Oil jumped close to $70 a barrel after a U.S. airstrike ordered by President Donald Trump killed a top Iranian general in Iraq, intensifying fears of conflict in the world’s most important crude-producing region.
In a turbulent start to the Asian day marked by unusually heavy trading, futures in London and New York surged by more than 4% to levels not seen since the attacks on Saudi Arabia’s infrastructure in September. The strike near Baghdad airport killed Qassem Soleimani, the Iranian general who led the Revolutionary Guards’ Quds force, according to a Defense Department statement.
While no oil installations or production were impacted, the killing of one of Iran’s most powerful generals is a provocation that ratchets up tension between Washington and Tehran, heightening fears of an armed confrontation that could pull in other countries. As focus shifts to how Iran will react, the country’s supreme leader, Ayatollah Ali Khamenei, vowed that “severe retaliation” awaits the killers of Soleimani, according to a statement.
“This is more than just bloodying Iran’s nose,” Stephen Innes, chief market strategist at AxiTrader Ltd. said in a note. “This is an aggressive show of force and an outright provocation that could trigger another Middle East war.”
Crude prices had pared back some of their immediate gains by midday in Singapore but remained at the highest levels since September. London’s Brent crude for March settlement was up $2.12, or 3.2%, at $68.37 a barrel on the ICE Futures Europe exchange at 1:25 p.m. Singapore time. It earlier jumped as much as 4.4% to $69.16 a barrel.
In New York, West Texas Intermediate for February delivery was 3.1% higher at $63.07 a barrel. The contract earlier advanced as much as 4.4% to $63.84, exceeding September’s levels to the highest since May. Total aggregate volume for Brent and WTI was about 20 times the 30-day average.
Tensions have been building between Washington and Tehran after an Iran-backed Iraqi militia stormed the American embassy in Baghdad to protest deadly U.S. airstrikes earlier this week. Saudi Arabia’s energy facilities as well as foreign tankers in and around the Persian Gulf have been the target of several attacks over the past year — a region that includes OPEC’s five biggest producers.
The U.S. and Iran are already facing off over Trump’s crippling economic campaign against Tehran and suspected Iranian reprisals. Defense Secretary Mark Esper said on Thursday that America was ready to deploy more force in Iraq after the attack on its embassy. While details remained unclear, a person familiar with the developments said an Iraqi militia leader, Abu Mahdi al-Muhandis, was also killed.
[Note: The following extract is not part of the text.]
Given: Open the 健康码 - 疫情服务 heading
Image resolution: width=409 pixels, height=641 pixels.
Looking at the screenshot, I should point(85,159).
The strike escalates an already tense three-way situation between the U.S. and major oil producers Iran and Iraq. The two Middle East countries combined pumped more than 6.7 million barrels a day of oil last month, according to data compiled by Bloomberg, more than one-fifth of OPEC output.
Energy exports from both countries also rely on the Strait of Hormuz, the narrow and crucial oil and natural gas shipping choke-point that’s always in focus when Middle East tensions flair, particularly with Iran.
“I expect tensions in the region to now intensify,” said Howie Lee, a Singapore-based economist at Oversea-Chinese Banking Corp. “Going into an election year in the U.S., the maximum pressure campaign by President Trump on Iran may intensify further.”